The goal is to gain a better understanding of the very diverse field of data science, to get acquainted with the basics of statistics and the R software, and to be able to write small but readable and robust Python programs to solve statistical problems.

Mode of Instruction

There are two kind of lectures: invited speakers and excursions are interwoven with technical lectures. Some of the technical lectures are extended to make room for lab sessions. After each technical lecture, homework in the form of a Python notebook is distributed via blackboard. The homework may include some additional theory, and can have both theoretical questions and exercises that have to be completed in the form of Python programs.

Time Table

For the course days, course location and class hours check the Time Table 2016/17 under the
tab “Masters Programme” at http://www.math.leidenuniv.nl/statscience or http://liacs.leidenuniv.nl/education/master/schedules/.

Assessment method

The homework counts for half of the final grade; an exam at the end of the semester determines the other half. The homework will be distributed at the end of each technical lecture, and should be uploaded on blackboard.
The written exam is similar to the homework exercises, but may also include questions about the field trips and guest lectures. It requires the use of an offline laptop.

Exam and resit information about the date can be found in the time table. The exams take place in the Snellius building, the room will be announced on the electronic billboard, to be found at the opposite of the entrance, the content can also be viewed online at: http://info.liacs.nl/math/
If the exam does not take place in the Snellius building, then an announcement will be sent via blackboard.
For succesful completion of the course, both the average homework grade and the exam grade should not be below 5.5.

Reading list

There is no compulsory literature. The course involves programming in R and Python, and some statistical topics. For students who desire backup material, here are recommended textbooks for these three topics. (Consider that some of these textbooks may be compulsory reading for other courses.)

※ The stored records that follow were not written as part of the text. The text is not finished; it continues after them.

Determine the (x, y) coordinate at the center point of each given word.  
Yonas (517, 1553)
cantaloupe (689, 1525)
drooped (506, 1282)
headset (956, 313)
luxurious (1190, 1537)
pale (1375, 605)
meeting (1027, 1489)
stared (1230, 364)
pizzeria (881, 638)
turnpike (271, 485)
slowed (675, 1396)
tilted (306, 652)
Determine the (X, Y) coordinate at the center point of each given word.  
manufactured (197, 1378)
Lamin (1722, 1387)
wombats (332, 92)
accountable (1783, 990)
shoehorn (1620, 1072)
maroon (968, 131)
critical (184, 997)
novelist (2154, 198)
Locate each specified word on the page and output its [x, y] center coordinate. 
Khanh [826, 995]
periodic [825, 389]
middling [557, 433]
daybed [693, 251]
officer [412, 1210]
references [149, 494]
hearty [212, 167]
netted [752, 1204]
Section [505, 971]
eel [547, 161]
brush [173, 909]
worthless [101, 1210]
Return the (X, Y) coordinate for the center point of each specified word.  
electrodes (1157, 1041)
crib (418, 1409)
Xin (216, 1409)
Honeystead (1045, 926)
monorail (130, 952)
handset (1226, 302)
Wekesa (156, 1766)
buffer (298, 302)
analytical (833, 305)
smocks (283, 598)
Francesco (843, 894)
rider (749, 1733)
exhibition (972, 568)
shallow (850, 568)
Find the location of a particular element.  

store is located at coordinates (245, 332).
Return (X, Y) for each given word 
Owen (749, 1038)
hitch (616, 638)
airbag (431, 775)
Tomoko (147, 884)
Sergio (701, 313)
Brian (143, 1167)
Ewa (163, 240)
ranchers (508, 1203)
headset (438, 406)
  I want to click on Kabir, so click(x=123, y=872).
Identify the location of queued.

  • John A. Rice. Mathematical Statistics and Data Analysis. Brooks/Cole

  • Normal Matloff. The Art of R Programming. No Starch Press

  • Allen B. Downey. Think Stats. O'Reilly. (Freely available online.)

Course Registration

Enroll in Blackboard for the course materials and course updates.
To be able to obtain a grade and the ECTS for the course, sign up for the (re-)exam in uSis ten calendar days before the actual (re-)exam will take place. Note, the student is expected to participate actively in all activities of the program and therefore uses and registers for the first exam opportunity.
Exchange and Study Abroad students, please see the Prospective students website for information on how to apply.

Contact information

steven [dot] de [dot] rooij [at] gmail [dot] com

Remarks

This is a compulsory course in the master's program of the specialisation Data Science.